What is asked: Please rewrite all the lines below as a numbered list, leaving out any blank lines.

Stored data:

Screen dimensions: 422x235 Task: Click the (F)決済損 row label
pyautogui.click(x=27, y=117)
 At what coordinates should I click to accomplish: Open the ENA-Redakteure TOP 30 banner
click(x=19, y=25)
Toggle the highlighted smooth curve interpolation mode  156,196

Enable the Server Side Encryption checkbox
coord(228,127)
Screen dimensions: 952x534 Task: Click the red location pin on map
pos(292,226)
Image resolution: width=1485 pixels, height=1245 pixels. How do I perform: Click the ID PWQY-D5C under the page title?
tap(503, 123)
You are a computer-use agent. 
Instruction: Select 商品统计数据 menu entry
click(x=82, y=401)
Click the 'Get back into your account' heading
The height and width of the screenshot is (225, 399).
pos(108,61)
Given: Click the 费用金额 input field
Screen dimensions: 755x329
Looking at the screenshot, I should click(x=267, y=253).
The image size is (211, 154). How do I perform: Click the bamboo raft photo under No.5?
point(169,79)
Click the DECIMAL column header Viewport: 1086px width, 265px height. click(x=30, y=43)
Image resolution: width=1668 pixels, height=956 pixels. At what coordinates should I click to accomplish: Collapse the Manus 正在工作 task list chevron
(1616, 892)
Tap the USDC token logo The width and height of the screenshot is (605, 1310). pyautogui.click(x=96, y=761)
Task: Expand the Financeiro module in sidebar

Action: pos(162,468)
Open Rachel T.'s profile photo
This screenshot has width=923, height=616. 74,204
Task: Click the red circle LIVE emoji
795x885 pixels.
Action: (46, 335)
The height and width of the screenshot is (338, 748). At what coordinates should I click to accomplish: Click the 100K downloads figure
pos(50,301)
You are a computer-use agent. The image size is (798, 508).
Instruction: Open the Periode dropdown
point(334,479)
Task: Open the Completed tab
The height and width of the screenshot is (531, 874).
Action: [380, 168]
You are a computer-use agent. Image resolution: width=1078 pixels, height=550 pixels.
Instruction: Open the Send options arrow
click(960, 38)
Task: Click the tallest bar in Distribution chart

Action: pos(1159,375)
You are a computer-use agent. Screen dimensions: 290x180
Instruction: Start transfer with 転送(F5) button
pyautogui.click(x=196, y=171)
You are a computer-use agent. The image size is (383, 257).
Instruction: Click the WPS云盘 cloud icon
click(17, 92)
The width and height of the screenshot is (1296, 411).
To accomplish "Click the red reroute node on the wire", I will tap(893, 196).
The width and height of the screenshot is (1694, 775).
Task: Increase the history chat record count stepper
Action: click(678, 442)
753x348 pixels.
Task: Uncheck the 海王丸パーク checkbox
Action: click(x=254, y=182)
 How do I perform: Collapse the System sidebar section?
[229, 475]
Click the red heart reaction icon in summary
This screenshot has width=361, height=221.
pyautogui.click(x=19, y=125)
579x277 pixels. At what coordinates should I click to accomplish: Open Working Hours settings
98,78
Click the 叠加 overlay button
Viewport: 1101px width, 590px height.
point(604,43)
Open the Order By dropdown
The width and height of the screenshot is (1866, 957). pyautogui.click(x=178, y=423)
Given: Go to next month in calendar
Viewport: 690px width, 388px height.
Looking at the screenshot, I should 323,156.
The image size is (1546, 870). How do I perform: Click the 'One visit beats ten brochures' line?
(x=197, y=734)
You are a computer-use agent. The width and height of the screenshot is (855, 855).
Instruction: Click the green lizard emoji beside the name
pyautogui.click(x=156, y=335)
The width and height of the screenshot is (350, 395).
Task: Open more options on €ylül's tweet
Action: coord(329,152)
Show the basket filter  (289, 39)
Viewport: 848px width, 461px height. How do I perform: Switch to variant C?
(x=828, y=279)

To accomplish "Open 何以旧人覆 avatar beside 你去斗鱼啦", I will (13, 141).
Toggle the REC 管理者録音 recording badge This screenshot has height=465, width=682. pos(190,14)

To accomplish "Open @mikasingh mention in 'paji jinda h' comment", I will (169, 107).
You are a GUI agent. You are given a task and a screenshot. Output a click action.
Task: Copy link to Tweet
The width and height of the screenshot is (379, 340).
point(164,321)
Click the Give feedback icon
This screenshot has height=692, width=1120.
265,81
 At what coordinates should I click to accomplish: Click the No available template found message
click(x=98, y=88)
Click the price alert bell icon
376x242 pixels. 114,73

Reply to the task:
1. Screen dimensions: 422x235 Task: Click the (F)決済損 row label
2. pyautogui.click(x=27, y=117)
3.  At what coordinates should I click to accomplish: Open the ENA-Redakteure TOP 30 banner
4. click(x=19, y=25)
5. Toggle the highlighted smooth curve interpolation mode  156,196
6. Enable the Server Side Encryption checkbox
7. coord(228,127)
8. Screen dimensions: 952x534 Task: Click the red location pin on map
9. pos(292,226)
10. Image resolution: width=1485 pixels, height=1245 pixels. How do I perform: Click the ID PWQY-D5C under the page title?
11. tap(503, 123)
12. You are a computer-use agent. 
13. Instruction: Select 商品统计数据 menu entry
14. click(x=82, y=401)
15. Click the 'Get back into your account' heading
16. The height and width of the screenshot is (225, 399).
17. pos(108,61)
18. Given: Click the 费用金额 input field
19. Screen dimensions: 755x329
20. Looking at the screenshot, I should click(x=267, y=253).
21. The image size is (211, 154). How do I perform: Click the bamboo raft photo under No.5?
22. point(169,79)
23. Click the DECIMAL column header Viewport: 1086px width, 265px height. click(x=30, y=43)
24. Image resolution: width=1668 pixels, height=956 pixels. At what coordinates should I click to accomplish: Collapse the Manus 正在工作 task list chevron
25. (1616, 892)
26. Tap the USDC token logo The width and height of the screenshot is (605, 1310). pyautogui.click(x=96, y=761)
27. Task: Expand the Financeiro module in sidebar
28. Action: pos(162,468)
29. Open Rachel T.'s profile photo
30. This screenshot has width=923, height=616. 74,204
31. Task: Click the red circle LIVE emoji
32. 795x885 pixels.
33. Action: (46, 335)
34. The height and width of the screenshot is (338, 748). At what coordinates should I click to accomplish: Click the 100K downloads figure
35. pos(50,301)
36. You are a computer-use agent. The image size is (798, 508).
37. Instruction: Open the Periode dropdown
38. point(334,479)
39. Task: Open the Completed tab
40. The height and width of the screenshot is (531, 874).
41. Action: [380, 168]
42. You are a computer-use agent. Image resolution: width=1078 pixels, height=550 pixels.
43. Instruction: Open the Send options arrow
44. click(960, 38)
45. Task: Click the tallest bar in Distribution chart
46. Action: pos(1159,375)
47. You are a computer-use agent. Screen dimensions: 290x180
48. Instruction: Start transfer with 転送(F5) button
49. pyautogui.click(x=196, y=171)
50. You are a computer-use agent. The image size is (383, 257).
51. Instruction: Click the WPS云盘 cloud icon
52. click(17, 92)
53. The width and height of the screenshot is (1296, 411).
54. To accomplish "Click the red reroute node on the wire", I will tap(893, 196).
55. The width and height of the screenshot is (1694, 775).
56. Task: Increase the history chat record count stepper
57. Action: click(678, 442)
58. 753x348 pixels.
59. Task: Uncheck the 海王丸パーク checkbox
60. Action: click(x=254, y=182)
61.  How do I perform: Collapse the System sidebar section?
62. [229, 475]
63. Click the red heart reaction icon in summary
64. This screenshot has width=361, height=221.
65. pyautogui.click(x=19, y=125)
66. 579x277 pixels. At what coordinates should I click to accomplish: Open Working Hours settings
67. 98,78
68. Click the 叠加 overlay button
69. Viewport: 1101px width, 590px height.
70. point(604,43)
71. Open the Order By dropdown
72. The width and height of the screenshot is (1866, 957). pyautogui.click(x=178, y=423)
73. Given: Go to next month in calendar
74. Viewport: 690px width, 388px height.
75. Looking at the screenshot, I should 323,156.
76. The image size is (1546, 870). How do I perform: Click the 'One visit beats ten brochures' line?
77. (x=197, y=734)
78. You are a computer-use agent. The width and height of the screenshot is (855, 855).
79. Instruction: Click the green lizard emoji beside the name
80. pyautogui.click(x=156, y=335)
81. The width and height of the screenshot is (350, 395).
82. Task: Open more options on €ylül's tweet
83. Action: coord(329,152)
84. Show the basket filter  (289, 39)
85. Viewport: 848px width, 461px height. How do I perform: Switch to variant C?
86. (x=828, y=279)
87. To accomplish "Open 何以旧人覆 avatar beside 你去斗鱼啦", I will (13, 141).
88. Toggle the REC 管理者録音 recording badge This screenshot has height=465, width=682. pos(190,14)
89. To accomplish "Open @mikasingh mention in 'paji jinda h' comment", I will (169, 107).
90. You are a GUI agent. You are given a task and a screenshot. Output a click action.
91. Task: Copy link to Tweet
92. The width and height of the screenshot is (379, 340).
93. point(164,321)
94. Click the Give feedback icon
95. This screenshot has height=692, width=1120.
96. 265,81
97.  At what coordinates should I click to accomplish: Click the No available template found message
98. click(x=98, y=88)
99. Click the price alert bell icon
100. 376x242 pixels. 114,73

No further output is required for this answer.